Далее Фидий высказался в том смысле, что люди с противоположными мнениями, объединив свои усилия, создают великие произведения. Но следует заметить, что так бывает не всегда. В настоящем случае, когда придется возвести нечто удивительное и весьма дорогое притом, соединение двух способностей – Иктина и Калликрата – может оказаться плодотворным… Обратимся к облику Парфенона: нельзя ли извлечь большую выгоду из соединения стиля дорического и ионического? Может быть, это сказано не совсем точно: соединение – не значит на скорую руку и как попало взять из одного стиля одно, а из другого – другое. Подобно тому как радивая хозяйка варит похлебку, тщательно перемешивая разные продукты, так и зодчий собирает все лучшее, чтобы приспособить его к своей работе…
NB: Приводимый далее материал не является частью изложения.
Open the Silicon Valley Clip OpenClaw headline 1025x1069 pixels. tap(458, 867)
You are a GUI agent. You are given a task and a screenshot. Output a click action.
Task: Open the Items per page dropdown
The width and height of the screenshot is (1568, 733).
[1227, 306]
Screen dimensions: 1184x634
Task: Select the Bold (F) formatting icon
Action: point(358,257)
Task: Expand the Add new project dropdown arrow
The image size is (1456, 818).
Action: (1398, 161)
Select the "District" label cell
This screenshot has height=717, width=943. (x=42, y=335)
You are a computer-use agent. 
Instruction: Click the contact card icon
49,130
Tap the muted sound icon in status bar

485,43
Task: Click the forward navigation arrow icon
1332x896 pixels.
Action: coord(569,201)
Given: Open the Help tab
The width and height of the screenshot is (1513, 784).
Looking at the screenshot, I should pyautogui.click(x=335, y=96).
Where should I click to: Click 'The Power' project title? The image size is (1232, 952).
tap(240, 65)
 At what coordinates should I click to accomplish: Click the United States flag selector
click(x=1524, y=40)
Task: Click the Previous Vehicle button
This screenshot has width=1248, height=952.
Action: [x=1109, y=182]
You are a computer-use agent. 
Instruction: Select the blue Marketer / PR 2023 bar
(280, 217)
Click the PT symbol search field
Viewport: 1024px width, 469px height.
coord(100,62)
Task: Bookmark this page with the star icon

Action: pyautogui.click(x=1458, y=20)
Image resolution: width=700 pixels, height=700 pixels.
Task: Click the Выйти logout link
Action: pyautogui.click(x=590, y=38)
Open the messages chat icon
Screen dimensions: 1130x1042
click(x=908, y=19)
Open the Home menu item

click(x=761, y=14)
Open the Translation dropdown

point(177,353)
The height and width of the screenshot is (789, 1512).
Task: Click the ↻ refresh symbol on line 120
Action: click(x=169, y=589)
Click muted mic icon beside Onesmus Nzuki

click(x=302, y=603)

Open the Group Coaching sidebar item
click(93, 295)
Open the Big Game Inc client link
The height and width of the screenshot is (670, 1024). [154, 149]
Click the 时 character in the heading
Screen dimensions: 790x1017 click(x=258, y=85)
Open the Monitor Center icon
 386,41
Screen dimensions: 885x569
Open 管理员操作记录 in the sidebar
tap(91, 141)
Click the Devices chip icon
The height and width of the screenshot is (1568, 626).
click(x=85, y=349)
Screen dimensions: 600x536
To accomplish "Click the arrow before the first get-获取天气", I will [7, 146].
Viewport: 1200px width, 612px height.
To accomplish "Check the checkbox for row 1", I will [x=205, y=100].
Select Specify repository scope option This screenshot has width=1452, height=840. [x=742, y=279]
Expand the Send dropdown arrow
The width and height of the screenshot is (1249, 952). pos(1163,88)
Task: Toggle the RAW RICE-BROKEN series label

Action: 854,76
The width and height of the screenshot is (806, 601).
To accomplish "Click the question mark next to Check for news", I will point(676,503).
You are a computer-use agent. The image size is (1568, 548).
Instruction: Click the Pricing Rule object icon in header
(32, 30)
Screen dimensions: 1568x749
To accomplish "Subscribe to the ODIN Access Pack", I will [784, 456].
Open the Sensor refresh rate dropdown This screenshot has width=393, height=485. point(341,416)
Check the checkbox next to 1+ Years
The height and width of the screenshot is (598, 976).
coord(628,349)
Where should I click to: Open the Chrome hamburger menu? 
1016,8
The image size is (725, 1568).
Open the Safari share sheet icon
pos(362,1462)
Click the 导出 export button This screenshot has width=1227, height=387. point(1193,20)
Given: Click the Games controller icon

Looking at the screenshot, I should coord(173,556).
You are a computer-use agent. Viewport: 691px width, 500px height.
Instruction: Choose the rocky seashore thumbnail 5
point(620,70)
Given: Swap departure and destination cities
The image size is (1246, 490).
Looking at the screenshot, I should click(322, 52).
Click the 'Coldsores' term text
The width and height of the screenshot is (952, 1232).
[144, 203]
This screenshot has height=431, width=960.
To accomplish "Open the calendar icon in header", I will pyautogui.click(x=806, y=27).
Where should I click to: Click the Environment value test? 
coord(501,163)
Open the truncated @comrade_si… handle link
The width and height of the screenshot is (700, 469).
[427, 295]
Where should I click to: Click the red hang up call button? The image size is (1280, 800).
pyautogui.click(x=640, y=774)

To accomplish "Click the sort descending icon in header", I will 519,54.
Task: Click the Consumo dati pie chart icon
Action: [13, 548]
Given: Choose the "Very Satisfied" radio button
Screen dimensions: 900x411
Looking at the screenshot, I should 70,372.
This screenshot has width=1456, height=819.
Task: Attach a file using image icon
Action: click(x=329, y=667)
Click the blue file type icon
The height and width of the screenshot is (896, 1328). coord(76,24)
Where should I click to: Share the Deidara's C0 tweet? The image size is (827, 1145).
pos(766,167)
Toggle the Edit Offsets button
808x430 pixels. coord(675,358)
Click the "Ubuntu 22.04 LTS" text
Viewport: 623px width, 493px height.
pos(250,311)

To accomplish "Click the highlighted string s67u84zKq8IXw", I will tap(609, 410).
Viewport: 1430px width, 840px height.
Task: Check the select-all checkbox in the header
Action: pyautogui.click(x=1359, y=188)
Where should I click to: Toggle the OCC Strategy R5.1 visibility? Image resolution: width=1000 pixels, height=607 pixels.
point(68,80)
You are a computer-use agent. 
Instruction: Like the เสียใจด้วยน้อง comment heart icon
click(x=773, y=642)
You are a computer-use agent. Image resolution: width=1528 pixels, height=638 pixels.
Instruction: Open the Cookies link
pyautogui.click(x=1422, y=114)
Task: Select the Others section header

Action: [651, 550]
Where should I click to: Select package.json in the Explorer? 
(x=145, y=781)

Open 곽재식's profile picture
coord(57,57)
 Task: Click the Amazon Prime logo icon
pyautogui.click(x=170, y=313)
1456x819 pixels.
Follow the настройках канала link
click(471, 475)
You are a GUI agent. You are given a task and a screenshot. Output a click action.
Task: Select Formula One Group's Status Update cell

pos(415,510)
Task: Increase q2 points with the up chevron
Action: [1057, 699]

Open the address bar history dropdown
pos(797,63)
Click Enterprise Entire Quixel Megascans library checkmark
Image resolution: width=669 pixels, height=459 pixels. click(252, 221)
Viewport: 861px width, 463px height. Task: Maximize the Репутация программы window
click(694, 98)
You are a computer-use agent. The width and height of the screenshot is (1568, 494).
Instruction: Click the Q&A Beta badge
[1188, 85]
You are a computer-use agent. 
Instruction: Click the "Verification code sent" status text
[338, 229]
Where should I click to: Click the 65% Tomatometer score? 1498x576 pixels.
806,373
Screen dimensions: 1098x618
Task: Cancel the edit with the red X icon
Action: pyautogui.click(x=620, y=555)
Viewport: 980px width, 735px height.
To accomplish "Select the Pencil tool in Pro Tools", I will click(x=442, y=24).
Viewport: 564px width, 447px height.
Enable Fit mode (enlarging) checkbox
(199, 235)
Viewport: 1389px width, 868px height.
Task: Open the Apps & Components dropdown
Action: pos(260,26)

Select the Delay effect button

Перикл обратился к зодчим:
– Я просил Фидия взять на себя бремя – великое бремя – и предложить свой чертежи Парфенона. Он отказался от этого предложения. Я сказал: «Такое не предлагают дважды в жизни». На что он ответил: «Для меня это лестно. На все века разнесся бы слух о моем подвиге. Но есть зодчие, которые это сделают лучше. Поэтому-то я и отказываюсь».
Иктин высоко отзывался о Фидии, его незаурядных способностях – ваятеля, зодчего, человека.
К этому мнению присоединил и свое Калликрат.
Таков был предварительный разговор, который состоялся у Перикла. Так он поступал обычно, прежде чем просить о чем-либо Народное собрание. Стратег говорил: «Я должен знать, что я хочу, прежде чем пойду в Народное собрание». И еще он говорил: «Я – стратег. Мое поле деятельности – политика. А еще и военное дело – морские и сухопутные сражения. Трудно сказать, – продолжал он, – как это все удается. Судить об этом народу. Будучи стратегом, приходится решать различные дела, в том числе и зодческие. Значит ли это, что я знаю зодчество так же, как морское дело? Нет, не значит. Поэтому очень надеюсь на помощь Фидия, ибо ставлю его очень высоко, подобно тому как Сократа – в философии, Софокла – в драме, Артемона – в изобретательской науке».